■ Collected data
───

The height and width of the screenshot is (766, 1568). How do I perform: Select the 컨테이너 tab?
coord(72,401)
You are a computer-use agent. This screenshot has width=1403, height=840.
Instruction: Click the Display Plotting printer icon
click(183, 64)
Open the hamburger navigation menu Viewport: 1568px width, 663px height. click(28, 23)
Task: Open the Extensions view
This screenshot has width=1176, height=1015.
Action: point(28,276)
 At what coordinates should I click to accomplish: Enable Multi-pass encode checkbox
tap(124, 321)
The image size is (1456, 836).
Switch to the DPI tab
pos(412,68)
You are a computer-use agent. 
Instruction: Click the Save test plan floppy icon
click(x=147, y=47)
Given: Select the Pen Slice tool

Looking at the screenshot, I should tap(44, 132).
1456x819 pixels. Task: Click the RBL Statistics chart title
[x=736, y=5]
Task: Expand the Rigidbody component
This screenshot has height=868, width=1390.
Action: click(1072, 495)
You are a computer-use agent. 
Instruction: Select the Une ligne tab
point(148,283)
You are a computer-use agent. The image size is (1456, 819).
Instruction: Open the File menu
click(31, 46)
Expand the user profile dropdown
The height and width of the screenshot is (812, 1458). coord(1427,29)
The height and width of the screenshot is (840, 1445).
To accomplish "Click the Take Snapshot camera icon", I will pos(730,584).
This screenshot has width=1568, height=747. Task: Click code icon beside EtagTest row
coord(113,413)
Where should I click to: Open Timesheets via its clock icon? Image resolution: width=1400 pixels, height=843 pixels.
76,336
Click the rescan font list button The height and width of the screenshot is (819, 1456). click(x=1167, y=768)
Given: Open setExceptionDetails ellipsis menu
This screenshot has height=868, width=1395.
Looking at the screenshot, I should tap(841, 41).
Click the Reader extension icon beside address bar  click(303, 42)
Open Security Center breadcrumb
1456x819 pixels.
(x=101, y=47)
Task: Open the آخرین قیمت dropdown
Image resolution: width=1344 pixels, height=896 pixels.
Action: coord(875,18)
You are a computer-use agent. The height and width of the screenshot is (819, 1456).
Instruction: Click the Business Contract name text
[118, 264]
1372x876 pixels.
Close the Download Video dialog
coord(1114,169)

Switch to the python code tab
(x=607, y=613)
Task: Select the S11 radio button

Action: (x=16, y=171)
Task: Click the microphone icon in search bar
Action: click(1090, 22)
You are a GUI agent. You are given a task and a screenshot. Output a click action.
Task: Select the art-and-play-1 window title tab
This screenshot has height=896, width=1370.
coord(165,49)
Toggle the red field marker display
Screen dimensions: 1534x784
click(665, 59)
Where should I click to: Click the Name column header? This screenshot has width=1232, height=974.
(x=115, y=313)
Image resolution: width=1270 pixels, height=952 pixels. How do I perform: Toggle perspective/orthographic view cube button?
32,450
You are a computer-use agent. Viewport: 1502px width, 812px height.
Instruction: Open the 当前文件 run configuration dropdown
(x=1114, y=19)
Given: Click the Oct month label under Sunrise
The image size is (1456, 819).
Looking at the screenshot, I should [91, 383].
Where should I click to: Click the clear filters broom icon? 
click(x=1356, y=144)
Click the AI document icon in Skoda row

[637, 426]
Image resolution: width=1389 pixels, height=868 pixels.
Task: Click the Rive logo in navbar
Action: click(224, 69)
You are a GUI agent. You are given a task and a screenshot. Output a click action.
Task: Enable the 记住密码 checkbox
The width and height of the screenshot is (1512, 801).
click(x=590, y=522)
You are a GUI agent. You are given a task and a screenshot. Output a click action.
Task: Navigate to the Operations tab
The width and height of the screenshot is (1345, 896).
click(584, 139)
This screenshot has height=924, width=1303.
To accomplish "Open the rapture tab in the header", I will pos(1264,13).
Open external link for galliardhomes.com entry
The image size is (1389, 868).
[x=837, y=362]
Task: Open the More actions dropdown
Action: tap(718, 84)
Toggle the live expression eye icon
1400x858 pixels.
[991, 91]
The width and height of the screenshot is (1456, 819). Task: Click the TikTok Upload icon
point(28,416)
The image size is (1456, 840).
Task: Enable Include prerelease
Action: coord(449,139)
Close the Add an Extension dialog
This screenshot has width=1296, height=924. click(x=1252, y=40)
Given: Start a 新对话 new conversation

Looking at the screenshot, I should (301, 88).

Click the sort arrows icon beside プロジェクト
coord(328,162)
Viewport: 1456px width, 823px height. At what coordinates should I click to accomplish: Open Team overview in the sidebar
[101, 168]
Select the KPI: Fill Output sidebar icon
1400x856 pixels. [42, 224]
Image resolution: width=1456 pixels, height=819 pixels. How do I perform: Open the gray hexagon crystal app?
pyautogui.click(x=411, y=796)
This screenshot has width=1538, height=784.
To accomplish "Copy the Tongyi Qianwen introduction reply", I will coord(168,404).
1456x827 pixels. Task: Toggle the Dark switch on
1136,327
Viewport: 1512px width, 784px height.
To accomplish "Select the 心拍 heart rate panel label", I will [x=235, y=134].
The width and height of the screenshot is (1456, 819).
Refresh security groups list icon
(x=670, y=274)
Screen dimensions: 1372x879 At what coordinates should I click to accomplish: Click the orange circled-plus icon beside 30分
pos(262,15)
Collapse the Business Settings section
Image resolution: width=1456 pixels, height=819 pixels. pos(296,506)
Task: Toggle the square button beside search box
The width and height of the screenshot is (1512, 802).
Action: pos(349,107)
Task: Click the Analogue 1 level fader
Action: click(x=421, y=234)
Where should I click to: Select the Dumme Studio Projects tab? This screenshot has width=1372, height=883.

───

■ TASK INSTRUCTIONS
Each record is to be given again in full, exactly as it reads.

■ WRITTEN ANSWER
The height and width of the screenshot is (766, 1568). How do I perform: Select the 컨테이너 tab?
coord(72,401)
You are a computer-use agent. This screenshot has width=1403, height=840.
Instruction: Click the Display Plotting printer icon
click(183, 64)
Open the hamburger navigation menu Viewport: 1568px width, 663px height. click(28, 23)
Task: Open the Extensions view
This screenshot has width=1176, height=1015.
Action: point(28,276)
 At what coordinates should I click to accomplish: Enable Multi-pass encode checkbox
tap(124, 321)
The image size is (1456, 836).
Switch to the DPI tab
pos(412,68)
You are a computer-use agent. 
Instruction: Click the Save test plan floppy icon
click(x=147, y=47)
Given: Select the Pen Slice tool

Looking at the screenshot, I should tap(44, 132).
1456x819 pixels. Task: Click the RBL Statistics chart title
[x=736, y=5]
Task: Expand the Rigidbody component
This screenshot has height=868, width=1390.
Action: click(1072, 495)
You are a computer-use agent. 
Instruction: Select the Une ligne tab
point(148,283)
You are a computer-use agent. The image size is (1456, 819).
Instruction: Open the File menu
click(31, 46)
Expand the user profile dropdown
The height and width of the screenshot is (812, 1458). coord(1427,29)
The height and width of the screenshot is (840, 1445).
To accomplish "Click the Take Snapshot camera icon", I will pos(730,584).
This screenshot has width=1568, height=747. Task: Click code icon beside EtagTest row
coord(113,413)
Where should I click to: Open Timesheets via its clock icon? Image resolution: width=1400 pixels, height=843 pixels.
76,336
Click the rescan font list button The height and width of the screenshot is (819, 1456). click(x=1167, y=768)
Given: Open setExceptionDetails ellipsis menu
This screenshot has height=868, width=1395.
Looking at the screenshot, I should tap(841, 41).
Click the Reader extension icon beside address bar  click(303, 42)
Open Security Center breadcrumb
1456x819 pixels.
(x=101, y=47)
Task: Open the آخرین قیمت dropdown
Image resolution: width=1344 pixels, height=896 pixels.
Action: coord(875,18)
You are a computer-use agent. The height and width of the screenshot is (819, 1456).
Instruction: Click the Business Contract name text
[118, 264]
1372x876 pixels.
Close the Download Video dialog
coord(1114,169)

Switch to the python code tab
(x=607, y=613)
Task: Select the S11 radio button

Action: (x=16, y=171)
Task: Click the microphone icon in search bar
Action: click(1090, 22)
You are a GUI agent. You are given a task and a screenshot. Output a click action.
Task: Select the art-and-play-1 window title tab
This screenshot has height=896, width=1370.
coord(165,49)
Toggle the red field marker display
Screen dimensions: 1534x784
click(665, 59)
Where should I click to: Click the Name column header? This screenshot has width=1232, height=974.
(x=115, y=313)
Image resolution: width=1270 pixels, height=952 pixels. How do I perform: Toggle perspective/orthographic view cube button?
32,450
You are a computer-use agent. Viewport: 1502px width, 812px height.
Instruction: Open the 当前文件 run configuration dropdown
(x=1114, y=19)
Given: Click the Oct month label under Sunrise
The image size is (1456, 819).
Looking at the screenshot, I should [91, 383].
Where should I click to: Click the clear filters broom icon? 
click(x=1356, y=144)
Click the AI document icon in Skoda row

[637, 426]
Image resolution: width=1389 pixels, height=868 pixels.
Task: Click the Rive logo in navbar
Action: click(224, 69)
You are a GUI agent. You are given a task and a screenshot. Output a click action.
Task: Enable the 记住密码 checkbox
The width and height of the screenshot is (1512, 801).
click(x=590, y=522)
You are a GUI agent. You are given a task and a screenshot. Output a click action.
Task: Navigate to the Operations tab
The width and height of the screenshot is (1345, 896).
click(584, 139)
This screenshot has height=924, width=1303.
To accomplish "Open the rapture tab in the header", I will pos(1264,13).
Open external link for galliardhomes.com entry
The image size is (1389, 868).
[x=837, y=362]
Task: Open the More actions dropdown
Action: tap(718, 84)
Toggle the live expression eye icon
1400x858 pixels.
[991, 91]
The width and height of the screenshot is (1456, 819). Task: Click the TikTok Upload icon
point(28,416)
The image size is (1456, 840).
Task: Enable Include prerelease
Action: coord(449,139)
Close the Add an Extension dialog
This screenshot has width=1296, height=924. click(x=1252, y=40)
Given: Start a 新对话 new conversation

Looking at the screenshot, I should (301, 88).

Click the sort arrows icon beside プロジェクト
coord(328,162)
Viewport: 1456px width, 823px height. At what coordinates should I click to accomplish: Open Team overview in the sidebar
[101, 168]
Select the KPI: Fill Output sidebar icon
1400x856 pixels. [42, 224]
Image resolution: width=1456 pixels, height=819 pixels. How do I perform: Open the gray hexagon crystal app?
pyautogui.click(x=411, y=796)
This screenshot has width=1538, height=784.
To accomplish "Copy the Tongyi Qianwen introduction reply", I will coord(168,404).
1456x827 pixels. Task: Toggle the Dark switch on
1136,327
Viewport: 1512px width, 784px height.
To accomplish "Select the 心拍 heart rate panel label", I will [x=235, y=134].
The width and height of the screenshot is (1456, 819).
Refresh security groups list icon
(x=670, y=274)
Screen dimensions: 1372x879 At what coordinates should I click to accomplish: Click the orange circled-plus icon beside 30分
pos(262,15)
Collapse the Business Settings section
Image resolution: width=1456 pixels, height=819 pixels. pos(296,506)
Task: Toggle the square button beside search box
The width and height of the screenshot is (1512, 802).
Action: pos(349,107)
Task: Click the Analogue 1 level fader
Action: click(x=421, y=234)
Where should I click to: Select the Dumme Studio Projects tab? This screenshot has width=1372, height=883.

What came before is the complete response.